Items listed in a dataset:
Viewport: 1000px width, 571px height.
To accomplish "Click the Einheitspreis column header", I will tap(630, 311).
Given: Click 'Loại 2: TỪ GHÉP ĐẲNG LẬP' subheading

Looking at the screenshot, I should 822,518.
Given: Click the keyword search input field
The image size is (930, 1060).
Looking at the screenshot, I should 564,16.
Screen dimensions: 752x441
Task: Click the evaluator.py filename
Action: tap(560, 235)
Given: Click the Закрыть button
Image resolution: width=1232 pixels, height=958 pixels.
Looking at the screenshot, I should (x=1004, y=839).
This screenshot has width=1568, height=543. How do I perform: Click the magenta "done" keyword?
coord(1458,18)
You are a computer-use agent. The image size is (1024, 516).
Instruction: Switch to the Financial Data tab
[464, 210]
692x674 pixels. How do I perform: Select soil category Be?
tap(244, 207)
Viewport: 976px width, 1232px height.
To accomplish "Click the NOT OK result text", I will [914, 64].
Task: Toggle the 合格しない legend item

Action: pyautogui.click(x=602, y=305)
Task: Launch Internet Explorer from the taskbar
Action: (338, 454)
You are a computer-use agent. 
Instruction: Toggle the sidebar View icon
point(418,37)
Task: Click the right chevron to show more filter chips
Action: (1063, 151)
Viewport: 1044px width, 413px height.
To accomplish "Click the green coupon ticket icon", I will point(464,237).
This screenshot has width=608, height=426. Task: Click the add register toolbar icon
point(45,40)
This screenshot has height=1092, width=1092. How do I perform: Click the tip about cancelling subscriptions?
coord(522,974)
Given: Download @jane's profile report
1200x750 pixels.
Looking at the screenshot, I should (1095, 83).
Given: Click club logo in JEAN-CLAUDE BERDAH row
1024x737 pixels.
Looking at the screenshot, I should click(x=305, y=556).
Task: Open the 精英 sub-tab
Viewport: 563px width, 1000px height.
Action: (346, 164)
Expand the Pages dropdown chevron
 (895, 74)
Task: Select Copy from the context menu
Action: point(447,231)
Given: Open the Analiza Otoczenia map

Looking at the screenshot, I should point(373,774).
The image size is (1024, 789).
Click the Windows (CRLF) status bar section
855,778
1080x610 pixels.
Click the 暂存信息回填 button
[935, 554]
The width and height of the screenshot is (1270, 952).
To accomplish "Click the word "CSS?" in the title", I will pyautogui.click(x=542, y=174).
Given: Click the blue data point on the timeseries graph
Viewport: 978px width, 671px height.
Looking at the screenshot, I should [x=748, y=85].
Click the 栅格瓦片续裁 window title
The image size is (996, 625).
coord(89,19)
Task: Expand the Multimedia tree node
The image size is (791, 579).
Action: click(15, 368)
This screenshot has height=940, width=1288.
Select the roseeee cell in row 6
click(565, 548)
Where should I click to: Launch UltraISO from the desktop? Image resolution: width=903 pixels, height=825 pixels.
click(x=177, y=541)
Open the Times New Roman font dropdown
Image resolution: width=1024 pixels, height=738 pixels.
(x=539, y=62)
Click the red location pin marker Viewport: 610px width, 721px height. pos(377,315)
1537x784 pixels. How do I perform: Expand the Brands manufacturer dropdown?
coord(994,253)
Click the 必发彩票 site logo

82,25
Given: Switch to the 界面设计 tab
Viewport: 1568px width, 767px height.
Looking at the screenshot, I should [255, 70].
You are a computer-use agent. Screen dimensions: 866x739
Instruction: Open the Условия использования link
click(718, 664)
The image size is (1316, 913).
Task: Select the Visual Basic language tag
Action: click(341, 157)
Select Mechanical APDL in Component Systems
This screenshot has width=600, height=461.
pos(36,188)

Problem to solve. Your answer should consist of the lines above that hold the word "computer".

Answer space.
You are a computer-use agent. The image size is (1024, 516).
You are a computer-use agent. 
You are a computer-use agent. Screen dimensions: 866x739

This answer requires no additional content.